Mahesh K. Mahanthappa
University of Minnesota
Lyotropic liquid crystal (LLC) mesophases emerge from the self-assembly of minimally hydrated small-molecule amphiphiles. The exquisite, periodic nanodomain structures of LLCs suggest myriad applications as selective ion transporting membranes, templates for mesoporous inorganic materials synthesis, and therapeutic delivery vehicles. This talk will focus on efforts to understand the molecular factors that drive phase selection in LLCs of simple, spherical micelles. Based on hard sphere colloidal crystals, spherical micelles are intuitively anticipated to form high symmetry face-centered cubic (FCC) and hexagonally close-packed (HCP) structures. However, we recently discovered that ionic surfactant micelles also spontaneously form low symmetry, tetrahedrally close-packed Frank-Kasper σ and A15 phases, and related C14 and C15 Laves phases, with gigantic unit cells that mimic those of well-known intermetallic compounds. These low symmetry LLCs arise from a frustrated non-covalent force balance that minimizes local variations in amphiphile solvation, while maximizing global micelle cohesion within the particle ensemble.

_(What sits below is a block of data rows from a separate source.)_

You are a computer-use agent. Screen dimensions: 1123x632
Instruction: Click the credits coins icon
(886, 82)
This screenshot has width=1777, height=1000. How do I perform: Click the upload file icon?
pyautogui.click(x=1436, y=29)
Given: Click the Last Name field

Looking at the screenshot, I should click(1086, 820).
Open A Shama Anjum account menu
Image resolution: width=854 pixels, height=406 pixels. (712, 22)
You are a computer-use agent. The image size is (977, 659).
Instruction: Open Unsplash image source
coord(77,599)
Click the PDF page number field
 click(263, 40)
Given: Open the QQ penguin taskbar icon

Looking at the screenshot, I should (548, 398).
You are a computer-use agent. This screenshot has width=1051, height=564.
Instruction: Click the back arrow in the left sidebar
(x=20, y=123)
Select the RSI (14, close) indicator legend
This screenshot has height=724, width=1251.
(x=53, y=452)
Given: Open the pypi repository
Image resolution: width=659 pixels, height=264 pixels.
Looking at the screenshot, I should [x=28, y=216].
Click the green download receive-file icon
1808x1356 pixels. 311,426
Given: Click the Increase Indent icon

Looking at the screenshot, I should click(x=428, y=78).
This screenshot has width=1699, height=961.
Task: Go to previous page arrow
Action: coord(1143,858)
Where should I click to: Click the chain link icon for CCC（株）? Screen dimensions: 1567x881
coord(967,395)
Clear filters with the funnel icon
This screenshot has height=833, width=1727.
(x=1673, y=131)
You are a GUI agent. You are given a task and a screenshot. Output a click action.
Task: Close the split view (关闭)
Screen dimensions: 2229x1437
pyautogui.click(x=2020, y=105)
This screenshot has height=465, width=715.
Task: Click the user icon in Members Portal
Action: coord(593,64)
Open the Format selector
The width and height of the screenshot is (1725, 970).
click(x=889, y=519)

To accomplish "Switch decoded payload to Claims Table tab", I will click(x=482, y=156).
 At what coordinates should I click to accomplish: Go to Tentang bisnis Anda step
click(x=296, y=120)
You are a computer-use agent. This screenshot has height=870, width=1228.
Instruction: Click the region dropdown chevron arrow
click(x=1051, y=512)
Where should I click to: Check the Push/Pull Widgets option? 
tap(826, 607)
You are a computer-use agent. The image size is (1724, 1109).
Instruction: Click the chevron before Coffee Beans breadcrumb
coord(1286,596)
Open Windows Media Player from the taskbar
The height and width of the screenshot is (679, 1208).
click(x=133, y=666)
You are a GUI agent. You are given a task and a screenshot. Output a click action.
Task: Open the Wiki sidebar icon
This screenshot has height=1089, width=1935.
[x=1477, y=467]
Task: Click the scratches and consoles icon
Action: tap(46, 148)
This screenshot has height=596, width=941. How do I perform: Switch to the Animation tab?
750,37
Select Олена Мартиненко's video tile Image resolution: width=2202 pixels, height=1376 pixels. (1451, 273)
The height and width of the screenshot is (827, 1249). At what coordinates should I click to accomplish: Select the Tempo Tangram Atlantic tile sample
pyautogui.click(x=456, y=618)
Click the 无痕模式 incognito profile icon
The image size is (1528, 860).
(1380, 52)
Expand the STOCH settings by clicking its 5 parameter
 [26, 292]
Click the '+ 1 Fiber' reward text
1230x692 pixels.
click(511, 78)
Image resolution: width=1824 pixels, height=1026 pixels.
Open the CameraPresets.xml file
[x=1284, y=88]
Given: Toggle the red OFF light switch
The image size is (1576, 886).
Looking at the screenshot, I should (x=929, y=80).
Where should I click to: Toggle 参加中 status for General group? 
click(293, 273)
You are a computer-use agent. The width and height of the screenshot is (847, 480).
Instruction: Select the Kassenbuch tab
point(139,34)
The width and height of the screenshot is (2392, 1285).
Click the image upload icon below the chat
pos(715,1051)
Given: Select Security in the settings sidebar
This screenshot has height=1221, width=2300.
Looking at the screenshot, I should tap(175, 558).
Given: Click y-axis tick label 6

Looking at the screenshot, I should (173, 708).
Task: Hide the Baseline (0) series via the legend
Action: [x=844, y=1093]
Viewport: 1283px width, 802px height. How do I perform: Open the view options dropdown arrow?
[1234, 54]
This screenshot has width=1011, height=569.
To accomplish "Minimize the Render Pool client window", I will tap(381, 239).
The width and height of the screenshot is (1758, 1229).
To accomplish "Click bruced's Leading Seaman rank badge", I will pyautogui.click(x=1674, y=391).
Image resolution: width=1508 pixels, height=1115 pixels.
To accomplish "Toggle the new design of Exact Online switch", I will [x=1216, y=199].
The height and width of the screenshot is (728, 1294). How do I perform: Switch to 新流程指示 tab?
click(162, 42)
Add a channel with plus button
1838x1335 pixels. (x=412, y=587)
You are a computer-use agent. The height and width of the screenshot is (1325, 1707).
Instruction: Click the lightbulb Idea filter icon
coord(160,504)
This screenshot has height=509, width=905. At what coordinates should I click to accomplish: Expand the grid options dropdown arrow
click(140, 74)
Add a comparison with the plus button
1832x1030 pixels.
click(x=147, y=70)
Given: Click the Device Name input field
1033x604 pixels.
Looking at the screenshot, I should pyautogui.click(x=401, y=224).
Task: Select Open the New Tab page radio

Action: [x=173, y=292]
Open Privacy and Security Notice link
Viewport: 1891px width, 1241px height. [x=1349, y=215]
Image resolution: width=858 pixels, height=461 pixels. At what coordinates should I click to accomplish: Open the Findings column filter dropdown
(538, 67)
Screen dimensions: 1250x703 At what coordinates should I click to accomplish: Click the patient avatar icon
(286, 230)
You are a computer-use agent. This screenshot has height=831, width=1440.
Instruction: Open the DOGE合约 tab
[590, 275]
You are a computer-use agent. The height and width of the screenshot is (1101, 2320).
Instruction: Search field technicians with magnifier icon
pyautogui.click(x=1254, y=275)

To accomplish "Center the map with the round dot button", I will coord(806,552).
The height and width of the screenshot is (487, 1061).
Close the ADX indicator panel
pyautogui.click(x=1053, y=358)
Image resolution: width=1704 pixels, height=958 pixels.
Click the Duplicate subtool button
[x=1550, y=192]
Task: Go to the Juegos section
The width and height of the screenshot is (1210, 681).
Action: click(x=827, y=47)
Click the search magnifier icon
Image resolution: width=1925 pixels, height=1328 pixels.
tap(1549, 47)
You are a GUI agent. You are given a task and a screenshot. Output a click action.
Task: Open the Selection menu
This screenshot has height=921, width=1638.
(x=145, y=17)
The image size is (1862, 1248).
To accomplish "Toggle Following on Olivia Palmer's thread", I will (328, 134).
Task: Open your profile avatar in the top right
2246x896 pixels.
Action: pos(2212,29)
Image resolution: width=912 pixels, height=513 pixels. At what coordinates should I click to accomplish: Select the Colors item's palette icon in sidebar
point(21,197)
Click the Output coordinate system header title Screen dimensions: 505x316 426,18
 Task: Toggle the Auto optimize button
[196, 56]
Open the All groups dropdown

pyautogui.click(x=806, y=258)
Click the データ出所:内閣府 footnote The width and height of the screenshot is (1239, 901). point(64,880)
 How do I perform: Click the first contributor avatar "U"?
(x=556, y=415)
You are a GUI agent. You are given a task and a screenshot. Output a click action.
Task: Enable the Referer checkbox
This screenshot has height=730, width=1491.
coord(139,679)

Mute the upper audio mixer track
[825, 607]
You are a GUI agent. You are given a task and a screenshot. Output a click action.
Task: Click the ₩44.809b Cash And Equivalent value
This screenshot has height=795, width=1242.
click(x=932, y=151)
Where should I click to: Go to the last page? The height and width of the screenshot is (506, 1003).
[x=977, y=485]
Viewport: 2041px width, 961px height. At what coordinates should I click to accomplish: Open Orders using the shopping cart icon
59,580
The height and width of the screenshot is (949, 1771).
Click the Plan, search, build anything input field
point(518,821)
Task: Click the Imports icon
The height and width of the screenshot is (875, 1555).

We discuss how chemical features of the amphiphiles and the path-dependent processing of their aqueous dispersions drive LLC sphere packing symmetry selection. This work suggests that engineered molecular frustration offers a route to high fidelity, periodic pattern formation at length scales that far exceed those of their constituent molecular and supramolecular building blocks.